Kirkland Lake Gold's management has demonstrated a strong commitment to rewarding shareholders this year through its dividend. In the first quarter of 2020, Kirkland Lake had doubled its quarterly distribution to $0.125 per share, and in Q3, the company announced an additional 50% increase to the dividend, which is now $0.1875 per share and represents a 1.8% forward yield.

While there's no guarantee that future dividend raises are in the cards for Kirkland Lake, there's reason to believe that management will once again decide to raise the payout to shareholders. For one, the company's payout ratio over a trailing-12-month basis has been a very conservative 15.3%, according to Morningstar, suggesting that the company can return more cash to shareholders without jeopardizing the company's financial health. In addition, Kirkland Lake has a robust balance sheet that has zero debt, so the company can continue to raise the dividend without having to worry about servicing its debt.
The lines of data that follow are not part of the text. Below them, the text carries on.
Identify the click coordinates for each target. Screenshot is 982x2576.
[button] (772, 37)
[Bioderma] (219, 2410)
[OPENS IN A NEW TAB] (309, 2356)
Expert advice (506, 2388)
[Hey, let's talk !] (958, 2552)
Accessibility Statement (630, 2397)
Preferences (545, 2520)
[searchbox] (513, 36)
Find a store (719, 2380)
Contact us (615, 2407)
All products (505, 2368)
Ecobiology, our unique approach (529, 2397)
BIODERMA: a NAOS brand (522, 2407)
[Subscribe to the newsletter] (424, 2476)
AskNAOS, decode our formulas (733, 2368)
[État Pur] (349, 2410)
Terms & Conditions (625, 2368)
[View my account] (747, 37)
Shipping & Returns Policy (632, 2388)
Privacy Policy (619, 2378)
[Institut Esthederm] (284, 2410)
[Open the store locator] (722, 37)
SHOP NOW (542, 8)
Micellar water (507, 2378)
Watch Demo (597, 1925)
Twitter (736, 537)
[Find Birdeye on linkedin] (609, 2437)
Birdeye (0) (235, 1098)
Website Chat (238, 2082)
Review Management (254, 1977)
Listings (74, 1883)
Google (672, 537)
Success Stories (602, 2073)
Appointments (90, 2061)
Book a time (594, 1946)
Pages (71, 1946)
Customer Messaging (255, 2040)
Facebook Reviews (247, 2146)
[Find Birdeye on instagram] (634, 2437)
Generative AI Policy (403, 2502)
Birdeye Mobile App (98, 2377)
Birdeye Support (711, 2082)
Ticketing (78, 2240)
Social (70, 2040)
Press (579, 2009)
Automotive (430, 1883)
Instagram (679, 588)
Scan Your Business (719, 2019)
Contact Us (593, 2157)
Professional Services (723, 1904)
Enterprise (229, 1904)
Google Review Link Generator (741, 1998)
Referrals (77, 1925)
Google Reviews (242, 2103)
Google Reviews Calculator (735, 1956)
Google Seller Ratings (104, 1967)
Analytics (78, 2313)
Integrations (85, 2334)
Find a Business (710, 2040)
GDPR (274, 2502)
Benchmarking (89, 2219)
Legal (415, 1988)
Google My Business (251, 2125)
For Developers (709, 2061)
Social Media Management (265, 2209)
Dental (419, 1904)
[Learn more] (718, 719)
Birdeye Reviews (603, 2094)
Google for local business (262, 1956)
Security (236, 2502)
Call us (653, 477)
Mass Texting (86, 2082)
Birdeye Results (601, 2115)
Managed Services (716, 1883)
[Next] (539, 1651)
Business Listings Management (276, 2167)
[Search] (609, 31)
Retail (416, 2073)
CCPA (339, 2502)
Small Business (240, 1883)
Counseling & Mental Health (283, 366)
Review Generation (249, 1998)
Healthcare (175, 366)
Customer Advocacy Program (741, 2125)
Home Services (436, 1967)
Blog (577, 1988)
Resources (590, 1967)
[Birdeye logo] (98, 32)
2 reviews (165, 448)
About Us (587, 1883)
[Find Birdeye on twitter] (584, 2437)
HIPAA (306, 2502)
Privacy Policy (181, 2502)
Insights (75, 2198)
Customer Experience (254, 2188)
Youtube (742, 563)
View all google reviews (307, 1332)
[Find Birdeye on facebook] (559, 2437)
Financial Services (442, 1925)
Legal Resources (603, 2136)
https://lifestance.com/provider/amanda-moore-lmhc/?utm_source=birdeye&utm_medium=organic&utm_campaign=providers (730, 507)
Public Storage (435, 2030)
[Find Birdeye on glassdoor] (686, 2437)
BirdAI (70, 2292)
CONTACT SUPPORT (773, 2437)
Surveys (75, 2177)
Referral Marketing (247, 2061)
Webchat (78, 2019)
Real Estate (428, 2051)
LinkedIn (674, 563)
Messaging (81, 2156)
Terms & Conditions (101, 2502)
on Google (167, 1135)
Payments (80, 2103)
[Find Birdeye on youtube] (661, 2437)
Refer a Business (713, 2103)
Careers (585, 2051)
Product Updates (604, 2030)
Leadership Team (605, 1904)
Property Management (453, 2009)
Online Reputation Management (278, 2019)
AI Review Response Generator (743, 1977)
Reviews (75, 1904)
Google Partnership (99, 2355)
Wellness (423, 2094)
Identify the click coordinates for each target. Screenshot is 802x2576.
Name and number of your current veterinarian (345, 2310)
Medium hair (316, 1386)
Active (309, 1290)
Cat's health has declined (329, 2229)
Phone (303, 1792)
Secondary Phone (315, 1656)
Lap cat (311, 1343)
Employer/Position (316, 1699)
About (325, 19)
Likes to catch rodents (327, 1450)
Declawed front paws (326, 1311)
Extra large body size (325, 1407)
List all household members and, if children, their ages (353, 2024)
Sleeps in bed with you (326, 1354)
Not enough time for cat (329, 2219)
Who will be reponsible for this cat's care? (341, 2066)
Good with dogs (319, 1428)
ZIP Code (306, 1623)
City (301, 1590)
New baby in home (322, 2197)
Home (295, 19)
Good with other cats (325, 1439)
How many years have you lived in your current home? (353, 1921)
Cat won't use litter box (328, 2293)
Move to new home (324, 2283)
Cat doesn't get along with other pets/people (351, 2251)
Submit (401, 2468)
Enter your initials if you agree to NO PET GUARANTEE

Another auspicious sign of the company's ability to raise its dividend is its success at generating free cash flow. In its recent Q3 earnings report, Kirkland Lake announced that it had generated free cash flow (FCF) of $275 million. While it hasn't provided FCF guidance for the fourth quarter, the company has generated $694 million year to date and will likely surpass the $463 in FCF that it generated in 2019 thanks in large part to its recent acquisition of Detour Lake -- a cornerstone asset which will likely contribute to the company's financial well-being for years to come.

This article represents the opinion of the writer, who may disagree with the “official” recommendation position of a Motley Fool premium advisory service. We’re motley! Questioning an investing thesis -- even one of our own -- helps us all think critically about investing and make decisions that help us become smarter, happier, and richer.